Pendant la Seconde Guerre mondiale, «le pont de Waterloo a été reconstruit par des femmes. Et vous voyez les escaliers sous le pont, c'est là où j'ai dormi pendant deux mois dans une cabane de palettes et de cartons», raconte Viv, guide touristique singulière à Londres. Elle est sans-abri.

«Sous ce pont, à péage jusqu'en 1969, une famille nourrit jusqu'à 200 sans-abri tous les dimanches», explique Viv, cinquantenaire au visage émacié et à la dentition clairsemée, à une dizaine de touristes qui découvrent un Londres inédit.

Le principe de ces tours à pied : découvrir l'histoire d'un quartier londonien à travers les yeux d'un sans-abri qui l'a fréquenté.

Le tour de Viv débute sur les bords de la Tamise à Temple square, où se dresse la statue d'un industriel britannique William Edward Forster, et qui fut la «maison» pendant quatre étés de cette mère de famille.

«Le banc là-bas, c'était le mien», se rappelle-t-elle en pointant du doigt une famille assise en train de manger des sandwiches.

«Dans un square, vous êtes à l'abri parce que c'est fermé la nuit. Pas de risque d'être attaqué. Si un banc se libère, vous le savez par le bouche à oreilles», explique Viv, dont le front en sueur et le rapide débit de sa voix trahissent l'appréhension.

Le groupe est tout ouï, un peu sonné par les informations distillées par Viv sur sa vie privée entre deux pans d'histoire. Elle évoque le bain en pierres du King's College, où Charles Dickens s'est trempé, et explique la raison d'être d'un chalet, qui sert de café aux chauffeurs de taxis depuis la fin du XIXe siècle.
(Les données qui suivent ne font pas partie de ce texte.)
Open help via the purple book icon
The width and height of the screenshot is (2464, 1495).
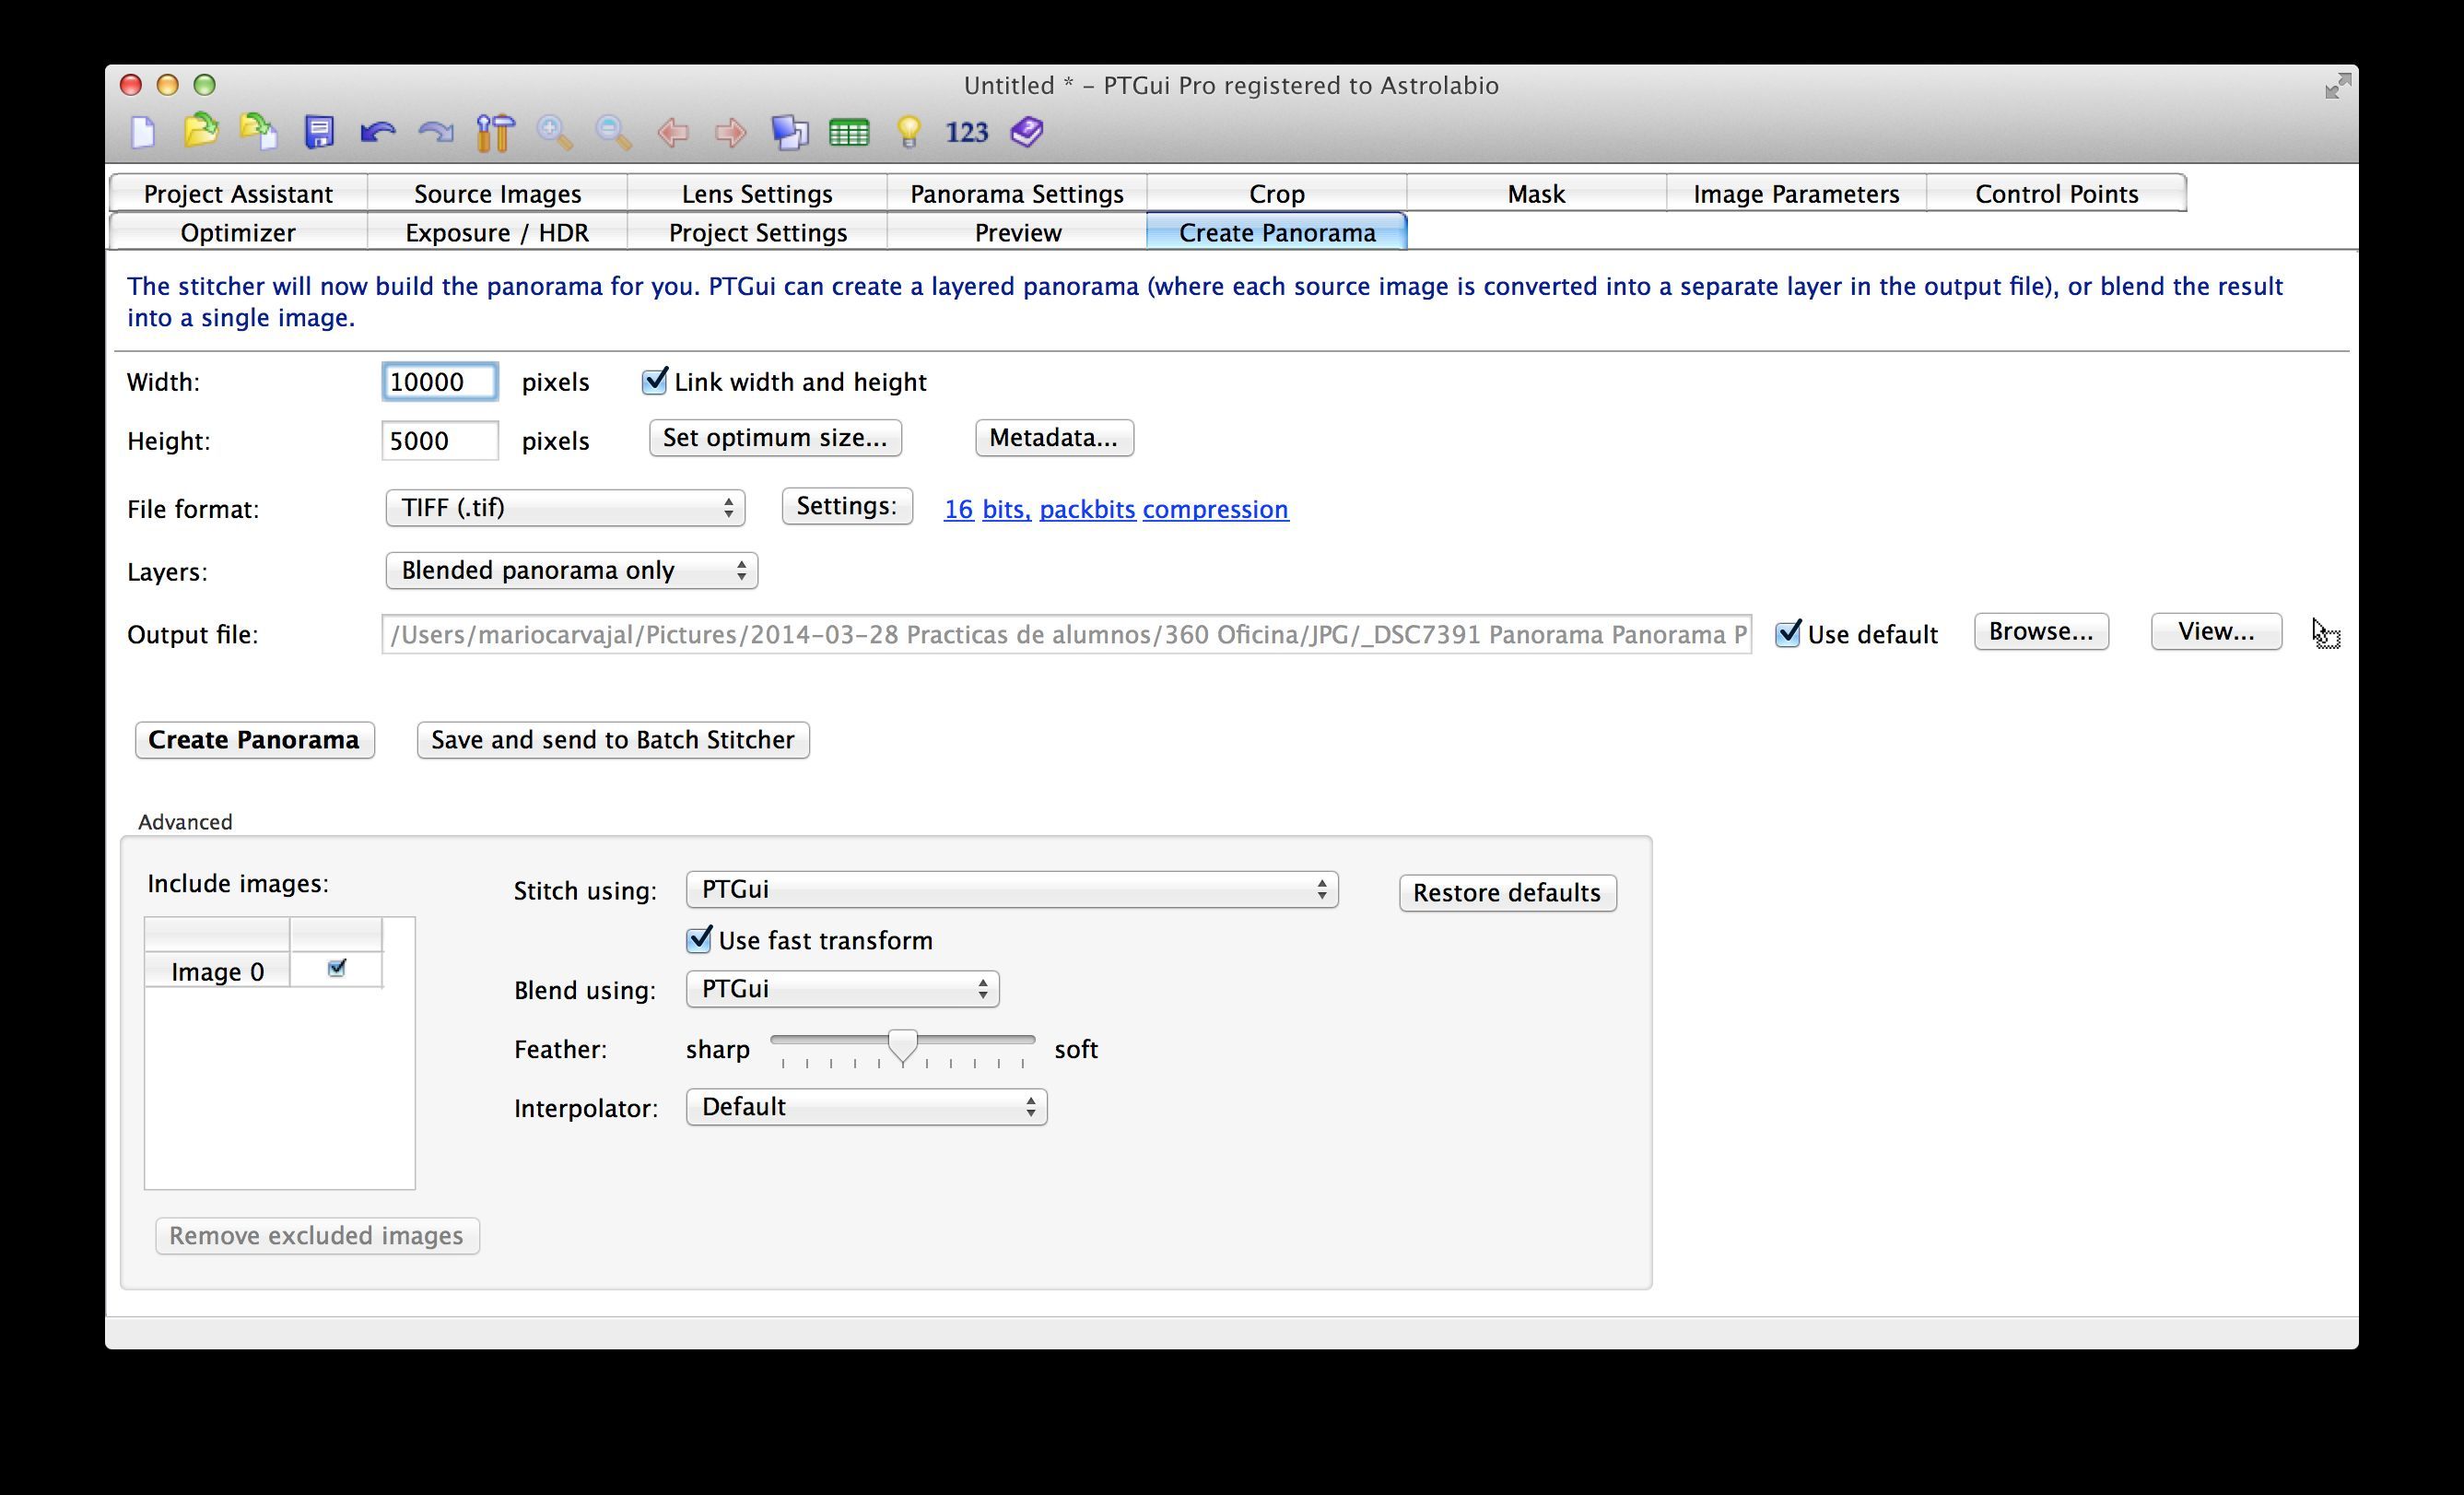pos(1027,132)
Halte sous une arcade, dans le prolongement du très luxueux hôtel Savoy, où la tradition veut que par superstition, un 14e couvert face à un chat en bois soit dressé pour toute table de 13 convives.

Après avoir raconté l'anecdote de Kasper le chat, Viv enchaîne sans pause: «On était jusqu'à 200 personnes à dormir sous l'arcade avant qu'ils ne la ferment avec des grilles. Une nuit, des hommes ont aspergé d'essence une vieille dame endormie et ont essayé d'y mettre le feu. Heureusement, certains les ont chassés», se rappelle-t-elle.

Finalement, les langues se délient : «L'hôtel ne vous donnait pas de nourriture?», demande un touriste. «C'est un hôtel de riches», répond Viv sans amertume dans la voix.

Puis les questions osent se faire plus personnelles : «Pourquoi vous êtes-vous retrouvée à la rue?», demande Paul van Beusekom, un Néerlandais de 32 ans. «Mon mariage a volé en éclats. J'ai laissé mes deux enfants et suis partie» en 1997, confie-t-elle sans s'appesantir. La blessure est béante, les touristes n'insistent pas.

Depuis plus d'une dizaine d'années, Viv n'a pas de domicile fixe : elle erre de parc en pont, quand elle n'est pas hébergée comme actuellement chez des proches.

Comme elle, une demi-douzaine de sans-abri travaillent comme guide à Londres. L'initiative, lancée par l'organisation Sock Mob, leur permet de gagner un peu d'argent : chaque guide empoche 60% de la recette du tour, qui coûte 10 livres (14 dollars) par personne, ainsi que 40 livres pour les transports et 20 livres de communications téléphoniques par mois.

Les tours permettent à Viv de gagner entre «25 et 30 livres» par semaine. «C'est peu mais ça vaut quand même la peine», estime-t-elle, vêtue d'un imper beige seyant déniché dans la rue.

Mais surtout, ces tours lui permettent d'occuper ses journées et sa tête  : «J'ai autre chose à faire que de vendre le Big Issue», hebdomadaire distribué par les SDF, explique Viv, toujours à l'affût d'anecdotes pour enrichir sa visite.

Ces tours montrent que les sans abri «ne sont pas toujours des flemmards», estime sans ambages une touriste britannique de 56 ans, Angie Hester, en visite à Londres.

Sur un autre ton, Paul reconnaît être «plus intéressé» par la vie de Viv que par l'histoire de Londres. «C'est embarrassant de demander aux SDF pourquoi ils se sont retrouvés à la rue. Là, je peux le faire. C'est un monde flippant», lâche-t-il, avant que son amie ne glisse quelques pièces à Viv à la fin de la visite.